Requirement 1:
In the article on academia and industry collaboration, rewrite the stretch from "The Vice-Chancellor said" through "to remain relevant.", changing "constant changes" to "rapid changes".

Given passage:
He said it was obvious that there was a huge gap between the world of work, industry and academia, hence the need to collaborate for both entrepreneurial and technical knowledge to be made available to students and for the tutors to update themselves.

Collaborations

“We are aware of the importance of these collaborations in the training and up-scaling of the knowledge base of students from our universities and, therefore, we’re opening our doors to enable even lecturers to access and acquaint themselves with new happenings at the industrial front,” he said.

Mr Ennin said things changed quickly in the sector, a situation which required constant innovation and huge investment, “therefore we place premium on human resource development through our institutions of higher learning to drive the change.”

He added that the industry required highly skilled human resources, hence such investments in equipment and installations without the corresponding skills to operate them would amount to nothing,” he said.

Mr Ennin indicated that his company was committed to supporting training institutions to develop the needed human resource for the management of the country’s environmental waste and other such services.

Innovation, excellence

For his part, the Vice-Chancellor of TTU, Rev. Prof. Frank Eshun, said such collaborations would help the technical university to achieve its vision of becoming a world-class technical university recognised for excellence, innovation and societal relevance.

The university, he said, was also committed to the provision of higher education in the engineering, science and technology-based disciplines; technical and vocational programmes as well as applied arts and related disciplines.

The Vice-Chancellor said modern society was characterised by constant changes, therefore, the need to ensure that the university positioned itself to adapt quickly in order to remain relevant.

“Today, everything is academia and industry collaboration to ensure that we churn out products that are relevant to present demands and readily employable.

Therefore, we find the collaboration with Zeal Environmental Technologies as very important and strategic,” Rev. Prof. Eshun said.

He said TTU had other collaborations for the training of its students in areas related to the oil and gas industry.

Requirement 2:
Reproduce word for word the stretch of the listing from the line containing "Toggle the zoom magnifier graph tool" through the line containing "Looking at the screenshot, I should (809, 70).".

Supplied records:
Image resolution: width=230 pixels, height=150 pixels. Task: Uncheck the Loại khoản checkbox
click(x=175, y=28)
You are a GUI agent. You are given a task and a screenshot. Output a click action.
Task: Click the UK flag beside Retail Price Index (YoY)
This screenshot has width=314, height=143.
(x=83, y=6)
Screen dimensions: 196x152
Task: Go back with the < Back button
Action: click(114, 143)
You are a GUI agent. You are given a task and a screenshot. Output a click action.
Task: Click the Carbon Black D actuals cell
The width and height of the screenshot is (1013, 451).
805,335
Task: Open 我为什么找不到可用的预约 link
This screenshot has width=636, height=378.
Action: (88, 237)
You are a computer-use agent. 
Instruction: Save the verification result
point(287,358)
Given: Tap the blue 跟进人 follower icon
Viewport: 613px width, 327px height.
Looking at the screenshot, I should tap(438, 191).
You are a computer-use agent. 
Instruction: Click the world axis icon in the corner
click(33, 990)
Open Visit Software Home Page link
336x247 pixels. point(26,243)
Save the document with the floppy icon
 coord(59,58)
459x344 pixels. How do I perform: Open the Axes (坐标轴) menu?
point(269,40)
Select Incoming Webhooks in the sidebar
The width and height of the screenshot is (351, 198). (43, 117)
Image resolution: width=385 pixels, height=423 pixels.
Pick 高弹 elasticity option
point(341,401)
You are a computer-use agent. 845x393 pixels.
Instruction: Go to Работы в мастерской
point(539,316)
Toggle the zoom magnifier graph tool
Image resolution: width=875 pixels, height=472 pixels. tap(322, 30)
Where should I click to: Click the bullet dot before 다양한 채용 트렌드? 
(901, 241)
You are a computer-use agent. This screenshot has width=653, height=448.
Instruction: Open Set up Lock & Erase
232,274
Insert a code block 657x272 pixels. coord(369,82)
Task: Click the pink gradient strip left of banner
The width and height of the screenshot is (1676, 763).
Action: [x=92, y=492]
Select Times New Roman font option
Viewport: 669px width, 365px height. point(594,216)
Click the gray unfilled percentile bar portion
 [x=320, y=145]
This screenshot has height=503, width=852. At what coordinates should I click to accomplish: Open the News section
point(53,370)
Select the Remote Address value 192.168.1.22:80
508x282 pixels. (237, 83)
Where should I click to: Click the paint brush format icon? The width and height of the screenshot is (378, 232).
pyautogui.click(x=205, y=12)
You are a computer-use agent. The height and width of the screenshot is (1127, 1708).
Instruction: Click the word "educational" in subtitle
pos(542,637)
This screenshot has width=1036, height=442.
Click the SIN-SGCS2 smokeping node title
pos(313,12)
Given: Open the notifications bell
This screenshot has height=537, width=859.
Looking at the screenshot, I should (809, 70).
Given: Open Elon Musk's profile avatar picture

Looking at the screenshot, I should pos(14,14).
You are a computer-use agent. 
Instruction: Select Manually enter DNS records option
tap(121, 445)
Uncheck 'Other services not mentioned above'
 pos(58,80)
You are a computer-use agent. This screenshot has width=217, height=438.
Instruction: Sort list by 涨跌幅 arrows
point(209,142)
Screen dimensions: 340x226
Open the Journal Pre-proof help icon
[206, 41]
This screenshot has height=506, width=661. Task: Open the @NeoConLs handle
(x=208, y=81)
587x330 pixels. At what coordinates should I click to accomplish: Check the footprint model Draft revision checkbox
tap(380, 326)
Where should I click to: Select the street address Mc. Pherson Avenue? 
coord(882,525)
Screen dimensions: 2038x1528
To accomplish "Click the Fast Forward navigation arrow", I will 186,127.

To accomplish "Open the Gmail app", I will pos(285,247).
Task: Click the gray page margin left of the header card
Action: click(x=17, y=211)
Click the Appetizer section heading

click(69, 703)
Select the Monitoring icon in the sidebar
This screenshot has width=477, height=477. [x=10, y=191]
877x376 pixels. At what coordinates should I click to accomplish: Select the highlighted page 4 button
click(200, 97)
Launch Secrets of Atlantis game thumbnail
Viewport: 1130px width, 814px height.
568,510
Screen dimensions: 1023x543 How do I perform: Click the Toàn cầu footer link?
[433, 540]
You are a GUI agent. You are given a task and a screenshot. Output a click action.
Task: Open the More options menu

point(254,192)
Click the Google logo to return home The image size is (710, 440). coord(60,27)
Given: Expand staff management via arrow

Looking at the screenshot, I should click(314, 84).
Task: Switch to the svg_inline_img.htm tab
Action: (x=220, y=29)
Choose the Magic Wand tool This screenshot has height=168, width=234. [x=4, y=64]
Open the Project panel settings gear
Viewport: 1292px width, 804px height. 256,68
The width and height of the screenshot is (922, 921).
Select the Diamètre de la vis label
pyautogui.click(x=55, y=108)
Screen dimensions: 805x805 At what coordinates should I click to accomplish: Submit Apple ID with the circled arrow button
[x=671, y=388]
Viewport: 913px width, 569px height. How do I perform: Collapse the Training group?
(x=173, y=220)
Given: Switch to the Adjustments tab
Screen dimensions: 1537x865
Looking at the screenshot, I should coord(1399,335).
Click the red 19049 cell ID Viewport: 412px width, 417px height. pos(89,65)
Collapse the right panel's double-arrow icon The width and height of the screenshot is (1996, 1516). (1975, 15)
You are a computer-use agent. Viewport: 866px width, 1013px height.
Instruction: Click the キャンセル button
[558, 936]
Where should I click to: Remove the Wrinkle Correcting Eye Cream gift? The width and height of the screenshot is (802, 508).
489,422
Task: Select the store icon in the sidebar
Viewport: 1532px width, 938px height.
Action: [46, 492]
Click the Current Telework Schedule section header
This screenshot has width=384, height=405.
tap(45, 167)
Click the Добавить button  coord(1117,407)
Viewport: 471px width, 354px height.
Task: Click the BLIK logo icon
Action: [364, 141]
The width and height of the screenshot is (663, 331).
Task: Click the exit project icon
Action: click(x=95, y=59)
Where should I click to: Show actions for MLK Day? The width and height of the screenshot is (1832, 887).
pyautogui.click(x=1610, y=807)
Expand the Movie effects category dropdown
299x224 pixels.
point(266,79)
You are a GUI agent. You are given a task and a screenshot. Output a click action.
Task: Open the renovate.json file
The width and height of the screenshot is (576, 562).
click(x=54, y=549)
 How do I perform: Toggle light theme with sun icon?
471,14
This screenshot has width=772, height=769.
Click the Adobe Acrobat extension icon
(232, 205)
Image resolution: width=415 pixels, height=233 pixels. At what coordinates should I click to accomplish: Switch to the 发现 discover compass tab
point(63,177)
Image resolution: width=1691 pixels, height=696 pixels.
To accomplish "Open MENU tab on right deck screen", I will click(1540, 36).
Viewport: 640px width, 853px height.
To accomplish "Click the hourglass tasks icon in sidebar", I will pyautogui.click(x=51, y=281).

Exercise output 1:
The Vice-Chancellor said modern society was characterised by rapid changes, therefore, the need to ensure that the university positioned itself to adapt quickly in order to remain relevant.

Exercise output 2:
Toggle the zoom magnifier graph tool
Image resolution: width=875 pixels, height=472 pixels. tap(322, 30)
Where should I click to: Click the bullet dot before 다양한 채용 트렌드? 
(901, 241)
You are a computer-use agent. This screenshot has width=653, height=448.
Instruction: Open Set up Lock & Erase
232,274
Insert a code block 657x272 pixels. coord(369,82)
Task: Click the pink gradient strip left of banner
The width and height of the screenshot is (1676, 763).
Action: [x=92, y=492]
Select Times New Roman font option
Viewport: 669px width, 365px height. point(594,216)
Click the gray unfilled percentile bar portion
 [x=320, y=145]
This screenshot has height=503, width=852. At what coordinates should I click to accomplish: Open the News section
point(53,370)
Select the Remote Address value 192.168.1.22:80
508x282 pixels. (237, 83)
Where should I click to: Click the paint brush format icon? The width and height of the screenshot is (378, 232).
pyautogui.click(x=205, y=12)
You are a computer-use agent. The height and width of the screenshot is (1127, 1708).
Instruction: Click the word "educational" in subtitle
pos(542,637)
This screenshot has width=1036, height=442.
Click the SIN-SGCS2 smokeping node title
pos(313,12)
Given: Open the notifications bell
This screenshot has height=537, width=859.
Looking at the screenshot, I should (809, 70).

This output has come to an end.